• **Requirements**:
Please copy the lines unchanged, from the one containing "Where should I click to: Collapse" through the one containing "Action: tap(973, 332)".

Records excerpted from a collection
## start
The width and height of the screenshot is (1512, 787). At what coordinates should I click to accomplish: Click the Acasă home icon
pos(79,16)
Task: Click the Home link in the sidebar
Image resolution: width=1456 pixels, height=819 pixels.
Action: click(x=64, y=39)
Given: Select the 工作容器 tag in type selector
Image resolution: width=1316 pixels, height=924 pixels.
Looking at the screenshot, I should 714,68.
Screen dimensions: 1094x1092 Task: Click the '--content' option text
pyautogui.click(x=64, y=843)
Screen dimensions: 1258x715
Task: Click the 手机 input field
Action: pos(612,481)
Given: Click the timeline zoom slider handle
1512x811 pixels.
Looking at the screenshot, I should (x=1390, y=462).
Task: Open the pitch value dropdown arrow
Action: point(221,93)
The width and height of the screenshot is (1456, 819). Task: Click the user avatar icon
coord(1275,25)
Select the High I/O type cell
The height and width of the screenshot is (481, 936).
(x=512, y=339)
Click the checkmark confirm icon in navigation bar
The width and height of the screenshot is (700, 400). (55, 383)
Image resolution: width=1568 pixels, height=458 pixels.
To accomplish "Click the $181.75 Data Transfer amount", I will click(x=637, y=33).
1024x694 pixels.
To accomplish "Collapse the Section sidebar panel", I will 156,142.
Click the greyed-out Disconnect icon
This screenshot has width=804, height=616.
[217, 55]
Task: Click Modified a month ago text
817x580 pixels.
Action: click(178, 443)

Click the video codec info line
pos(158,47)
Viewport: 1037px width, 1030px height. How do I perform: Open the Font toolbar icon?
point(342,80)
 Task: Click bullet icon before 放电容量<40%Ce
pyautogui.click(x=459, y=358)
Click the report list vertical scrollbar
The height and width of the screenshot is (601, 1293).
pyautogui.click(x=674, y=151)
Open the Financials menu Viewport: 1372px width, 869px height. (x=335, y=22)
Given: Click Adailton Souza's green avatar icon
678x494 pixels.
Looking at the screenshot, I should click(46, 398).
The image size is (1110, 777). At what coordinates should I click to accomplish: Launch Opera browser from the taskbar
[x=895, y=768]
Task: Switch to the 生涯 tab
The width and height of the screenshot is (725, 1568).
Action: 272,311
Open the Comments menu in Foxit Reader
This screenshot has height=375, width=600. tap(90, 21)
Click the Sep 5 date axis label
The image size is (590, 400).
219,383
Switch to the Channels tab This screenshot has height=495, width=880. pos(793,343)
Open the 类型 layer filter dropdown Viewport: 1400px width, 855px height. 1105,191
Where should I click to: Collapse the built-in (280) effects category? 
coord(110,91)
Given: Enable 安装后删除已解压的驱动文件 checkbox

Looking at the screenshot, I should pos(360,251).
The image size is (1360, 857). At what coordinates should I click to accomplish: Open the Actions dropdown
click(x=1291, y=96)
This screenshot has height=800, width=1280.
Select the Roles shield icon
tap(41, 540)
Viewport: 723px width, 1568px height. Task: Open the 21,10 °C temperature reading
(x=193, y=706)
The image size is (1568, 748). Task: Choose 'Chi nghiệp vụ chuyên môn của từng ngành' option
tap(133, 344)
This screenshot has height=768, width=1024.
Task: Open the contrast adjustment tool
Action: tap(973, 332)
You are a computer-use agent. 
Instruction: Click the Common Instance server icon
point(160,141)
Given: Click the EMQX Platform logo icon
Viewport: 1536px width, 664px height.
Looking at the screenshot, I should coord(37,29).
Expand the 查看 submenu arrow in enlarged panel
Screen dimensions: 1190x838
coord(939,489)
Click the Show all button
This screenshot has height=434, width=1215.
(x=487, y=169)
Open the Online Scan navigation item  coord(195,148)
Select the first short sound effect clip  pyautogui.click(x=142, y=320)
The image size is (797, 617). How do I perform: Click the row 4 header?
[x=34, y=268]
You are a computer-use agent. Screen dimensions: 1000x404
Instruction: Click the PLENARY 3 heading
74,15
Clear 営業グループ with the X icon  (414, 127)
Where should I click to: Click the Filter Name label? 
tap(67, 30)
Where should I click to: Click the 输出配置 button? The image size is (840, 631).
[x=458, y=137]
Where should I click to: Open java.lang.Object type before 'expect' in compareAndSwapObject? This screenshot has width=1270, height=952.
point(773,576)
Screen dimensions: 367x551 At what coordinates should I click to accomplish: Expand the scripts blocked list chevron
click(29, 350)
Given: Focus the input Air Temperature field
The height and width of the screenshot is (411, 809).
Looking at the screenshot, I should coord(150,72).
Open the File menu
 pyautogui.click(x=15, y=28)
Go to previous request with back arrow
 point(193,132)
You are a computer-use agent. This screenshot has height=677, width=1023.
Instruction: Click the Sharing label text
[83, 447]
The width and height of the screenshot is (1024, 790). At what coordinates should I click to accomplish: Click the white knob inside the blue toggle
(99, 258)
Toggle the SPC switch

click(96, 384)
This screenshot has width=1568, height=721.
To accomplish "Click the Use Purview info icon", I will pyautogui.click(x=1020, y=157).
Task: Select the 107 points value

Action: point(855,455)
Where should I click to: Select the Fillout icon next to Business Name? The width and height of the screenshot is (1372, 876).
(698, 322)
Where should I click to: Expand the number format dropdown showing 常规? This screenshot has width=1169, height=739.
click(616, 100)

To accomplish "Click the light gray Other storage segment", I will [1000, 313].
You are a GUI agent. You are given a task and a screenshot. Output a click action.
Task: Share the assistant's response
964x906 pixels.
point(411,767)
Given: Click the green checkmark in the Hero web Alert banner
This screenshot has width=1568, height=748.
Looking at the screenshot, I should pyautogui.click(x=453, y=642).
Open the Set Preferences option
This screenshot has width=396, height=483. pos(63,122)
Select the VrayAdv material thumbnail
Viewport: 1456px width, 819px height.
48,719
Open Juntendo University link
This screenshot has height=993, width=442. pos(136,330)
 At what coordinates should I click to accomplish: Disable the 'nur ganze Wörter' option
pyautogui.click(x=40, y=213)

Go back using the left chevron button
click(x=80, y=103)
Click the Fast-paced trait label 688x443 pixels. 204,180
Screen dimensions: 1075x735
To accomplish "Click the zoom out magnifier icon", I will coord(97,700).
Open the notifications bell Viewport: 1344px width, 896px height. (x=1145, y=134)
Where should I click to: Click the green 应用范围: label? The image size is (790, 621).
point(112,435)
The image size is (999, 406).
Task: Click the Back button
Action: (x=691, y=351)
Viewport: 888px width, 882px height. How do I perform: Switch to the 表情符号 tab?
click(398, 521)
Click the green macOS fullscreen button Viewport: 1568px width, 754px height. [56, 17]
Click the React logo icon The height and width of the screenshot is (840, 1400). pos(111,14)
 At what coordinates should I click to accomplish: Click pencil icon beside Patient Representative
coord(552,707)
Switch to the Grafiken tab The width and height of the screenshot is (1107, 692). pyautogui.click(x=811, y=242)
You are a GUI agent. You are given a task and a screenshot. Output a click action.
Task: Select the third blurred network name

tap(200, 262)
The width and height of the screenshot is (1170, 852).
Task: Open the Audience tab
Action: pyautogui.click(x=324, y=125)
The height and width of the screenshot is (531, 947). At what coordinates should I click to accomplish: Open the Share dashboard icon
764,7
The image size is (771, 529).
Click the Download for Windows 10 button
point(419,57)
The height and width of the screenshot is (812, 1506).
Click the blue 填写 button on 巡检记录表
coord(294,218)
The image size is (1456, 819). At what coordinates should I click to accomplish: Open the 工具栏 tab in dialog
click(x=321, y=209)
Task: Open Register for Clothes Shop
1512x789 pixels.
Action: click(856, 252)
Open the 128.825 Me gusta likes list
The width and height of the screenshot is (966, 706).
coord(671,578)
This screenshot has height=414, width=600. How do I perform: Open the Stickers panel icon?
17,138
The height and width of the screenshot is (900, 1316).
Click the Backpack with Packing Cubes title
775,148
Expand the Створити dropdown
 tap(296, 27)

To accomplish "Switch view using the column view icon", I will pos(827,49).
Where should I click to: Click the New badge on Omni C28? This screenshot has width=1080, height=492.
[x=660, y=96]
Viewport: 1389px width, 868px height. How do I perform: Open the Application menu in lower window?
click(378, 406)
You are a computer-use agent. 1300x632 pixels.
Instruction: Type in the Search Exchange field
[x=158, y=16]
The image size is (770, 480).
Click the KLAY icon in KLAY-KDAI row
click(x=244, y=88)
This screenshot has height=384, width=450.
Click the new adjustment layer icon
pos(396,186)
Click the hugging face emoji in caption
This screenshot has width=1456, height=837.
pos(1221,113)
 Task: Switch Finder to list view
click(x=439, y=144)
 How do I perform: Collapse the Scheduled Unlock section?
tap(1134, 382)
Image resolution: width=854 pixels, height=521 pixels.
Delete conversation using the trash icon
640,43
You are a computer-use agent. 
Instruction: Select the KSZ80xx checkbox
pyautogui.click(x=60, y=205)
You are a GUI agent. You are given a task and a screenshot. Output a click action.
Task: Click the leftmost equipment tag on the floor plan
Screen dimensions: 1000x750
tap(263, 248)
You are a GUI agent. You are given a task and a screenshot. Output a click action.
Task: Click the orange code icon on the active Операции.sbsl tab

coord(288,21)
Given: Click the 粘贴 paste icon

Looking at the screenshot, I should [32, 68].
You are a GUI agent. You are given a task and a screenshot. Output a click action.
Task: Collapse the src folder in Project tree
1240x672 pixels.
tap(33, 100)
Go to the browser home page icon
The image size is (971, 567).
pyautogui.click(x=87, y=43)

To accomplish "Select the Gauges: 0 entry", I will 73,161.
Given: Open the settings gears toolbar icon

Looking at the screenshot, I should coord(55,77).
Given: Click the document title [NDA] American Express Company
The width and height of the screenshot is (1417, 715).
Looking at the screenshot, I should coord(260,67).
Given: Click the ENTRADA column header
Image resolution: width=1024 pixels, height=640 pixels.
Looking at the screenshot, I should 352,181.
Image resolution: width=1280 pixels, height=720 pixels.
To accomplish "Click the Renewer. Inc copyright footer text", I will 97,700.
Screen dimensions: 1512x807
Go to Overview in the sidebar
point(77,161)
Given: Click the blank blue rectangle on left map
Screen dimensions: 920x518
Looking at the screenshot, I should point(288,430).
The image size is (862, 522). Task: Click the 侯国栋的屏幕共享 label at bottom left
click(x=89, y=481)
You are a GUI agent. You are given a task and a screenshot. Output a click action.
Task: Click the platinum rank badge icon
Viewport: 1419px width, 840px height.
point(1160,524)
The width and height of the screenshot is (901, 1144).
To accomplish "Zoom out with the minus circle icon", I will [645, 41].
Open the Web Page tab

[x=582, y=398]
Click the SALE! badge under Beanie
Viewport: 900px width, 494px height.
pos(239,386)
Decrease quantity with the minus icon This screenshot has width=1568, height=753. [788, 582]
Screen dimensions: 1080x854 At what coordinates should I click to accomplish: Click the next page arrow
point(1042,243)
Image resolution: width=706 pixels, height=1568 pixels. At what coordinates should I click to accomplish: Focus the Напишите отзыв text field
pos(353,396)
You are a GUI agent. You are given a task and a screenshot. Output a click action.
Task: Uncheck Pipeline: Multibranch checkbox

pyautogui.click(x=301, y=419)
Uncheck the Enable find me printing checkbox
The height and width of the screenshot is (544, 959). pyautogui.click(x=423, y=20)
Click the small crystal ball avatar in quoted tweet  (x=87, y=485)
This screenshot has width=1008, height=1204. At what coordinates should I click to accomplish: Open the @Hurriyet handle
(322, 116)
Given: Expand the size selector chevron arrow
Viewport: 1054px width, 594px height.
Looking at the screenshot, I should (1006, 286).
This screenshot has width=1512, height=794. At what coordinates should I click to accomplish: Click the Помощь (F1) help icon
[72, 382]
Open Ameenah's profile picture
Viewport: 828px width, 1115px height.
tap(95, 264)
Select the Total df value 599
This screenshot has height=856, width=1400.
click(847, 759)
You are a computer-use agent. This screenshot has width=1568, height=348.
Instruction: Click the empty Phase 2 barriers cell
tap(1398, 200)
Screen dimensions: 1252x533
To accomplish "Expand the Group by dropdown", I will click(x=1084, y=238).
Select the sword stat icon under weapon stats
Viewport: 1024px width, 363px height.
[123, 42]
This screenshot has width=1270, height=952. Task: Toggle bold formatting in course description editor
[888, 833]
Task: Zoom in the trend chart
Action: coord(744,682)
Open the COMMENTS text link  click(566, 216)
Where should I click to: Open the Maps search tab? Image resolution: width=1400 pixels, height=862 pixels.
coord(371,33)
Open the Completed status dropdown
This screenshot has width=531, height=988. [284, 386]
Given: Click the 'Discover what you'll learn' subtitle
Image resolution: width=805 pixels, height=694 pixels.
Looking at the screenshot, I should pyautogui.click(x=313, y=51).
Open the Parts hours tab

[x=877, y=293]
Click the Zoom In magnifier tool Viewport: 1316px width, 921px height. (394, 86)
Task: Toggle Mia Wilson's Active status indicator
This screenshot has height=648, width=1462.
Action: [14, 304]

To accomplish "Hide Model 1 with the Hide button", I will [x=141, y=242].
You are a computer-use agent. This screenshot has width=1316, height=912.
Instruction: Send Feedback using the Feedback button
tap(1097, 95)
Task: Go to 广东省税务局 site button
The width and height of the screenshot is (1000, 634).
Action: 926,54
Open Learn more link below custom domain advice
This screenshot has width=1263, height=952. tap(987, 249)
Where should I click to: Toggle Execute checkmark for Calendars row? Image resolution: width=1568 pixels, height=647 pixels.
## end
• **Solution for this task**:
Where should I click to: Collapse the built-in (280) effects category? 
coord(110,91)
Given: Enable 安装后删除已解压的驱动文件 checkbox

Looking at the screenshot, I should pos(360,251).
The image size is (1360, 857). At what coordinates should I click to accomplish: Open the Actions dropdown
click(x=1291, y=96)
This screenshot has height=800, width=1280.
Select the Roles shield icon
tap(41, 540)
Viewport: 723px width, 1568px height. Task: Open the 21,10 °C temperature reading
(x=193, y=706)
The image size is (1568, 748). Task: Choose 'Chi nghiệp vụ chuyên môn của từng ngành' option
tap(133, 344)
This screenshot has height=768, width=1024.
Task: Open the contrast adjustment tool
Action: tap(973, 332)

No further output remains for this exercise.